Records excerpted from a collection
━━━━━━

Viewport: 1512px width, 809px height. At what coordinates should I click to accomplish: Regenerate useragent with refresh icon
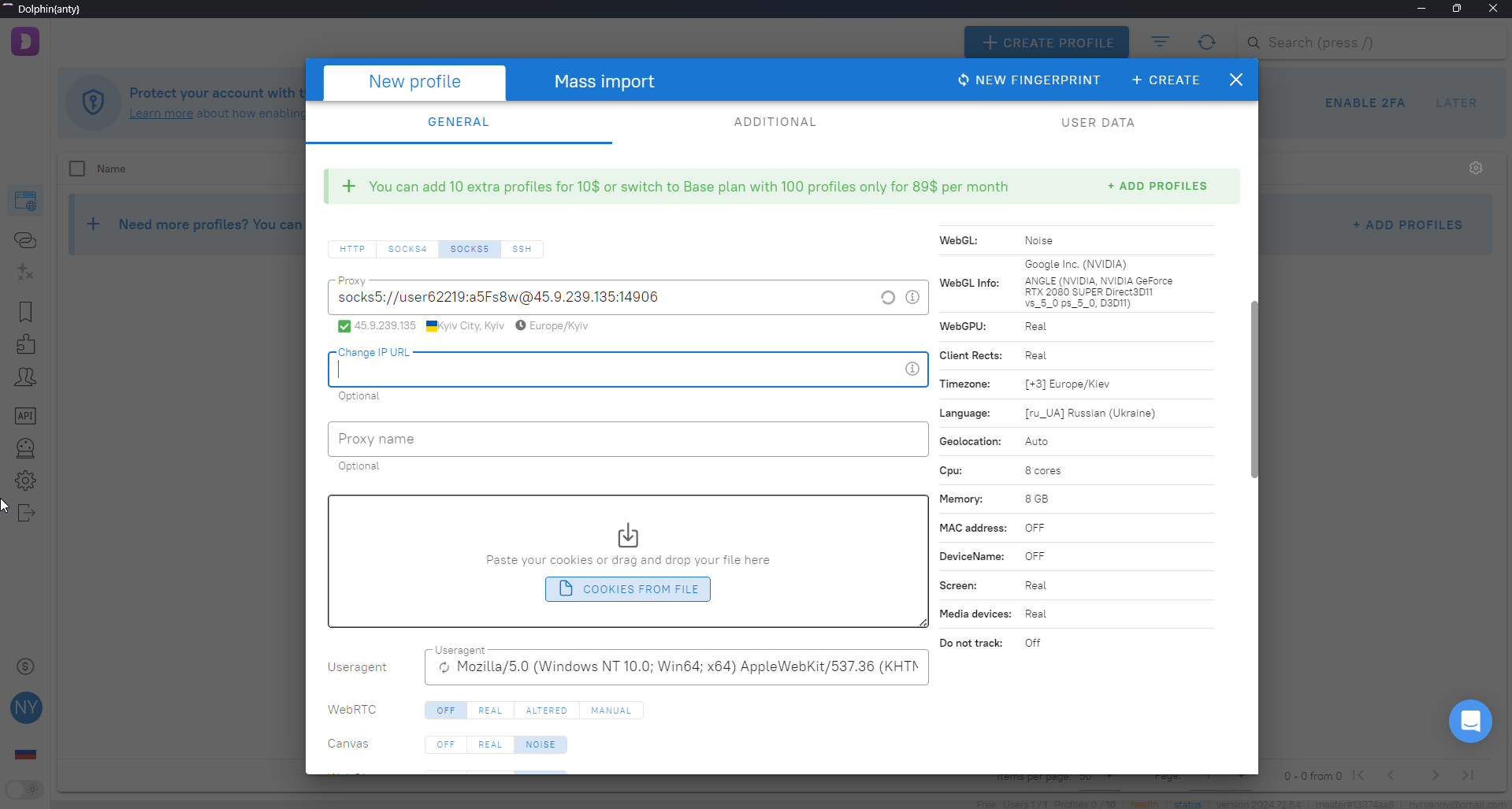444,667
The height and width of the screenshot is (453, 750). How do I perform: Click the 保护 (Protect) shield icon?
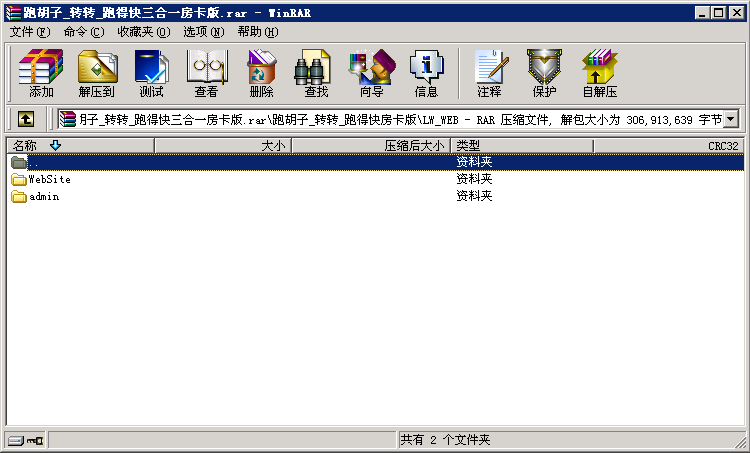(544, 73)

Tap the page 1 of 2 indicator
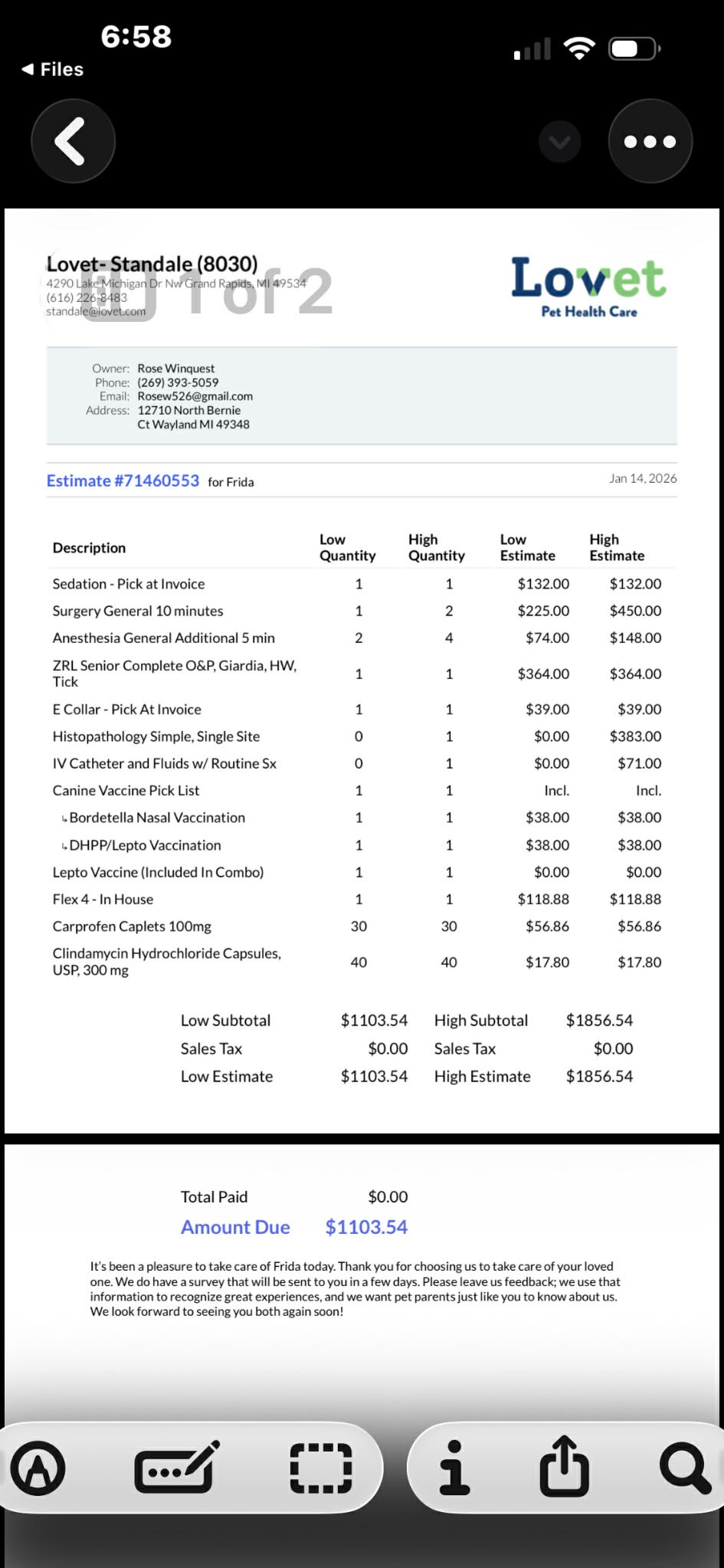[x=207, y=293]
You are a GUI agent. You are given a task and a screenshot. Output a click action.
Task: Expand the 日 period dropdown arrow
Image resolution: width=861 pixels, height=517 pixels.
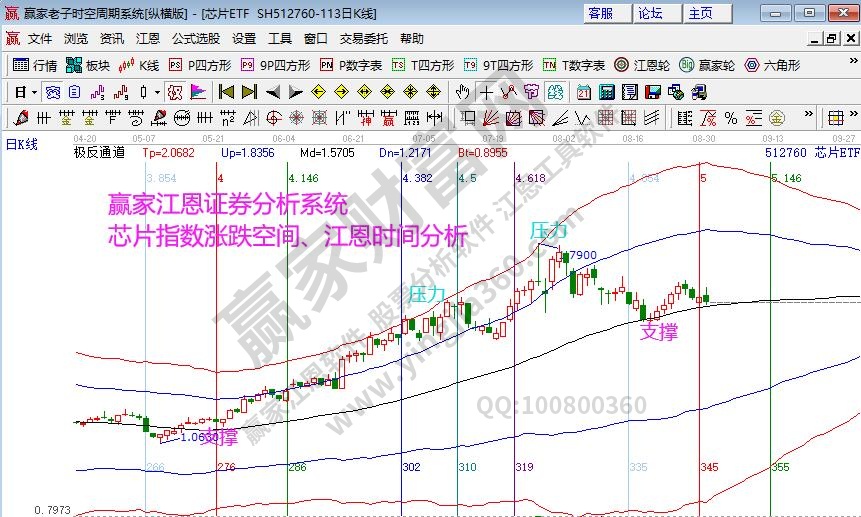pos(34,92)
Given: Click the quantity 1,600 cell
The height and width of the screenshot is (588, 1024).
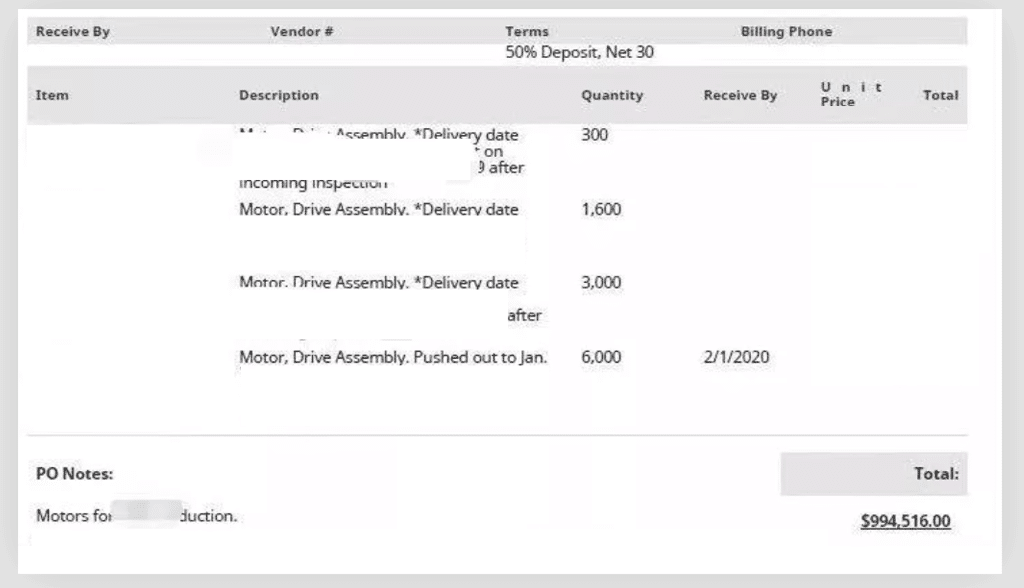Looking at the screenshot, I should click(x=601, y=209).
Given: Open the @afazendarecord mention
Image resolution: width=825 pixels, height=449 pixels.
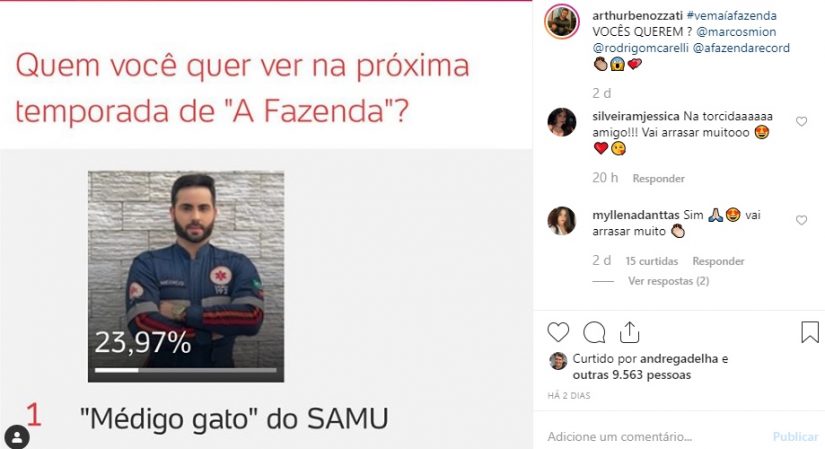Looking at the screenshot, I should (741, 48).
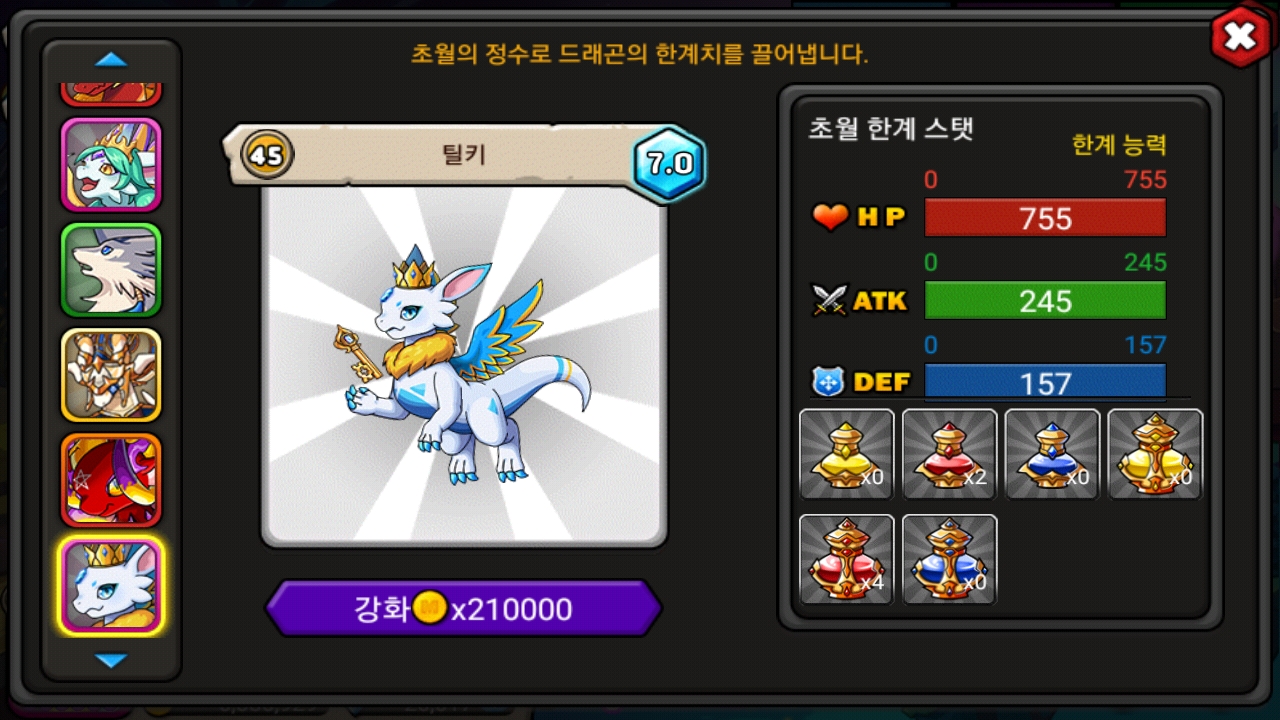Choose the red and purple dragon portrait

pyautogui.click(x=111, y=480)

━━━━━━

What you are asked to do: Hand over the entries again, exactly as written and without the pictures.

Exercise solution:
Viewport: 1512px width, 809px height. At what coordinates should I click to accomplish: Regenerate useragent with refresh icon
444,667
The height and width of the screenshot is (453, 750). How do I perform: Click the 保护 (Protect) shield icon?
(544, 73)

Tap the page 1 of 2 indicator
[x=207, y=293]
You are a GUI agent. You are given a task and a screenshot. Output a click action.
Task: Expand the 日 period dropdown arrow
Image resolution: width=861 pixels, height=517 pixels.
pos(34,92)
Given: Click the quantity 1,600 cell
The height and width of the screenshot is (588, 1024).
Looking at the screenshot, I should click(x=601, y=209).
Given: Open the @afazendarecord mention
Image resolution: width=825 pixels, height=449 pixels.
Looking at the screenshot, I should (741, 48).
Choose the red and purple dragon portrait

pyautogui.click(x=111, y=480)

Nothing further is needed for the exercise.